Expect South Africa to get ‘back on track’ after the 2019 elections: analysts
While Cyril Ramaphosa’s election as president and his subsequent moves to root out public sector corruption buoyed confidence in the country’s economic prospects, negative growth and perceived slow progress has reversed this confidence on an almost unprecedented level.
This is according to Old Mutual Investment Group presenters at a media briefing this week, who explained that there are signs that global growth will continue to be supportive for the South African economy, and that economic reforms could accelerate after the 2019 elections.
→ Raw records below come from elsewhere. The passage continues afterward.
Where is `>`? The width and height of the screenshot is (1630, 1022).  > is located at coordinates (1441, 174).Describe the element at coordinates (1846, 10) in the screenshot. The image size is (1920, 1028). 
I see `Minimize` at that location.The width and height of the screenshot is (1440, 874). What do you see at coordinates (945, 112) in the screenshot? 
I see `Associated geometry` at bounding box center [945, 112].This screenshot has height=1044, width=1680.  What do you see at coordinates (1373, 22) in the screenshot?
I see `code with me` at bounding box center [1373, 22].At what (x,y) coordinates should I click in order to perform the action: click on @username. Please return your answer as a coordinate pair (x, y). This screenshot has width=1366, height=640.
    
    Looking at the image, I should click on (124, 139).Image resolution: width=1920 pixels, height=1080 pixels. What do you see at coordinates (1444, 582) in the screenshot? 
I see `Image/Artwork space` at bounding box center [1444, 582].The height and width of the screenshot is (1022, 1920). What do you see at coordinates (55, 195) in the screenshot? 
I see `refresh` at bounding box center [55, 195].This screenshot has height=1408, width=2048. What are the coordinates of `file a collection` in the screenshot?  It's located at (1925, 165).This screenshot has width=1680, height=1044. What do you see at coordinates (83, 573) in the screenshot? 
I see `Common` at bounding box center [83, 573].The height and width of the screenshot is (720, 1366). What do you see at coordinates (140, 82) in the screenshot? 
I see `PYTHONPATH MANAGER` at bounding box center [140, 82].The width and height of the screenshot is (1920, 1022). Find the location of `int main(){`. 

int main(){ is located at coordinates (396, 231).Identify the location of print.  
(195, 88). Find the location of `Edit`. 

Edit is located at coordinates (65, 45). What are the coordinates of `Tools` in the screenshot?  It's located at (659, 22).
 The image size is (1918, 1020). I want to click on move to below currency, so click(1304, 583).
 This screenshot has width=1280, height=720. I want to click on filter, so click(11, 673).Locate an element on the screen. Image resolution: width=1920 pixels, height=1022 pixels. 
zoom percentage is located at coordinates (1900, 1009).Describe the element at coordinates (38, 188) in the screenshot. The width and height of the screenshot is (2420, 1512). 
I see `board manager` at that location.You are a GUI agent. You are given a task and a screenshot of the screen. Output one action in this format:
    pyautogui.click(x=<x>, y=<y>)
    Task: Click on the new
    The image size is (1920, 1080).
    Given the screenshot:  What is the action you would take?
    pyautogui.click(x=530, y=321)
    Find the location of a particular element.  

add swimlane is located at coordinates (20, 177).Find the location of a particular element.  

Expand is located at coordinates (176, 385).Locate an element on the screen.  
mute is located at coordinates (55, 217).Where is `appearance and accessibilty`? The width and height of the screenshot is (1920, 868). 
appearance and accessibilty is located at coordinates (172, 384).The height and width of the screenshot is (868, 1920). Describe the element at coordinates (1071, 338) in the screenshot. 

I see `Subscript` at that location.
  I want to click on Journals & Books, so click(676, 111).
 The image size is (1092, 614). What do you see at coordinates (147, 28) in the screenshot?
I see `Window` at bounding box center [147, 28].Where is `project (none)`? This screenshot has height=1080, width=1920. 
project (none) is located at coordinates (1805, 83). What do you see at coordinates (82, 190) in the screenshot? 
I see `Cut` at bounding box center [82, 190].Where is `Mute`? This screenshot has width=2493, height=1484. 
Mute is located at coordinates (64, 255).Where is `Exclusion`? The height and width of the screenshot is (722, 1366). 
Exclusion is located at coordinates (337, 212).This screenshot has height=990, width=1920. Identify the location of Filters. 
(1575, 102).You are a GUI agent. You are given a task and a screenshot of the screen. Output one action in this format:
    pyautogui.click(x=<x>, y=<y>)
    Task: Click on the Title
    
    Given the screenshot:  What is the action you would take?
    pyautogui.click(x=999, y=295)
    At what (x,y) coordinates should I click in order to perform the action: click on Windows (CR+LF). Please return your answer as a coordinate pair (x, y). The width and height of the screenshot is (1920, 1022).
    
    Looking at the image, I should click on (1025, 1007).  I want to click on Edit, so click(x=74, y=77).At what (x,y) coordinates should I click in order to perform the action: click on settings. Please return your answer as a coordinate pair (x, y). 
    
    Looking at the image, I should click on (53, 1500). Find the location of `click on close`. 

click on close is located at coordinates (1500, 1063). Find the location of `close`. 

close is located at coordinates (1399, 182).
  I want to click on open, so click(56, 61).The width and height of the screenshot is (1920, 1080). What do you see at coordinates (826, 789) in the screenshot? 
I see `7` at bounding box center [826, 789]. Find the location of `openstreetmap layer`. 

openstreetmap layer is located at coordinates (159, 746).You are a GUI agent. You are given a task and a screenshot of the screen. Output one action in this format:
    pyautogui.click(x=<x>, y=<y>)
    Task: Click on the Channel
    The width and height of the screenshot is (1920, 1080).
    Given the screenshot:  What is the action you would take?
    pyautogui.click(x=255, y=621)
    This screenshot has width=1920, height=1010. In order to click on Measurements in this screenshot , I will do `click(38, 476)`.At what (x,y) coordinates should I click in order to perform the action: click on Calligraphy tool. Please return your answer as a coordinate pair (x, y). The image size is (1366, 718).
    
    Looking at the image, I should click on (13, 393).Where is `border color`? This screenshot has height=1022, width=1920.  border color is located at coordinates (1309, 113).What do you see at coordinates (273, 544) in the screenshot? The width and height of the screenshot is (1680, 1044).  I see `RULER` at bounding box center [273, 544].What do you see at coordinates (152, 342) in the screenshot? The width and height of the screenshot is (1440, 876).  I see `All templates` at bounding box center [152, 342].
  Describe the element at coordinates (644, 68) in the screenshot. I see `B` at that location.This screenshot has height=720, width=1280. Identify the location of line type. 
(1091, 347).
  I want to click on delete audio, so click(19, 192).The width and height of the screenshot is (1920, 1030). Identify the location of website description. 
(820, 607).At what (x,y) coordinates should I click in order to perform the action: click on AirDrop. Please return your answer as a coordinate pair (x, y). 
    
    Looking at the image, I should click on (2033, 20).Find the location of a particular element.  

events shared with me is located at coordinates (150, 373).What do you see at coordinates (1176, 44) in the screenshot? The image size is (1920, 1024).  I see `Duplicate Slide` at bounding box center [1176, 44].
However, South Africa’s slow growth again highlights the serious need for substantial, meaningful structural reform, with the risk to fiscal sustainability and credit ratings having become elevated again, they warned.
Johann Els, head of economic research at Old Mutual Investment Group, said that while we have seen a shaky start to the year, the global economy is still supportive – despite worries about where it currently is in the cycle.
“The strong global recovery, which gained momentum from 2016, has reached peak territory,” said Els. “But while it is moderating and certainly less synchronised, it is still above trend and we expect growth to continue into 2019, which creates a supportive environment for SA growth.
“This global growth is underpinned by fiscal expansion in the US, China and possibly Germany and elsewhere in Europe, as well as being sustained by strong investment growth and improved productivity growth.
“In fact, global growth could become more synchronised again if the global trade war risk eases.
“The risks facing the global environment are likely to lead to further growth moderation, but they’re unlikely to derail growth altogether. Ultimately, we will see growth slowing further into 2019, but a recession is unlikely,” he said.
Upside potential
Els added that leading indicators suggest that there is upside potential when it comes to the SA economy.
He believes that local growth is likely to end this year very close to the 1.3% achieved during 2017, which is markedly lower than what was expected at the start of the year.
“Business confidence is still lagging, but consumer fundamentals are not as bad as people may think, despite the short-term pain caused by the VAT increase, petrol hike, etcetera,” said Els.
He added that Ramaphosa’s $100 billion target in new investments is also showing progress.
“We’ve seen recent investment commitments from Saudi Arabia, United Arab Emirates, China and the UK, as well as private sector investment from Mercedes Benz,” Els said.
“If this trajectory continues, we could be well on our way to meeting this ambitious target and the success of the investment drive could lift GDP to 3.5% to 4%, although it will need a sustained confidence boost,” he added.
Significant risks
But significant risks also remain, the analysts warned.
Old Mutual Investment Group MD, Khaya Gobodo, also presenting at the briefing, said that the president’s investment drive could take Gross Fixed-Capital Formation to 25% of GDP, but only if the requisite investment conditions are met, which includes policy clarity and certainty.
“This is even more relevant as the State doesn’t have the balance sheet capacity. SA’s Budget deficit combined with already high levels of debt make it difficult for the state to substantially increase its contribution to fixed-capital formation. SA’s savings,” he said.
“The private sector is therefore a key driver of gross fixed-capital formation, but is also constrained by the low savings rate in the country. This means heavy reliance on foreign capital, and exposes our vulnerability to capital flow reversal.”
Gobodo added that South Africa used to take a far greater share of the permanent foreign capital allocated to the African continent, but poor growth, policy and economic uncertainty has severely dented confidence.
“The key to investment revival is business confidence and SA businesses remain pessimistic about the country’s economy,” he said. “Policy clarity and execution are a key ingredient to driving improved business confidence.”
“Real structural reform and subsequent execution will create the evidence required to substantially improve business confidence.
“SA will have to improve the way it implements its policies in order to facilitate better investment conditions. This includes policy certainty relating to the mining charter and land reform, continued strong focus on anti-corruption measures and improved public sector governance specifically relating to state-owned entities.
“We are already seeing what seems to be increased commitment from the President and his Cabinet to the implementation of structural reform and we would expect the pace to accelerate after 2019 elections,” he said.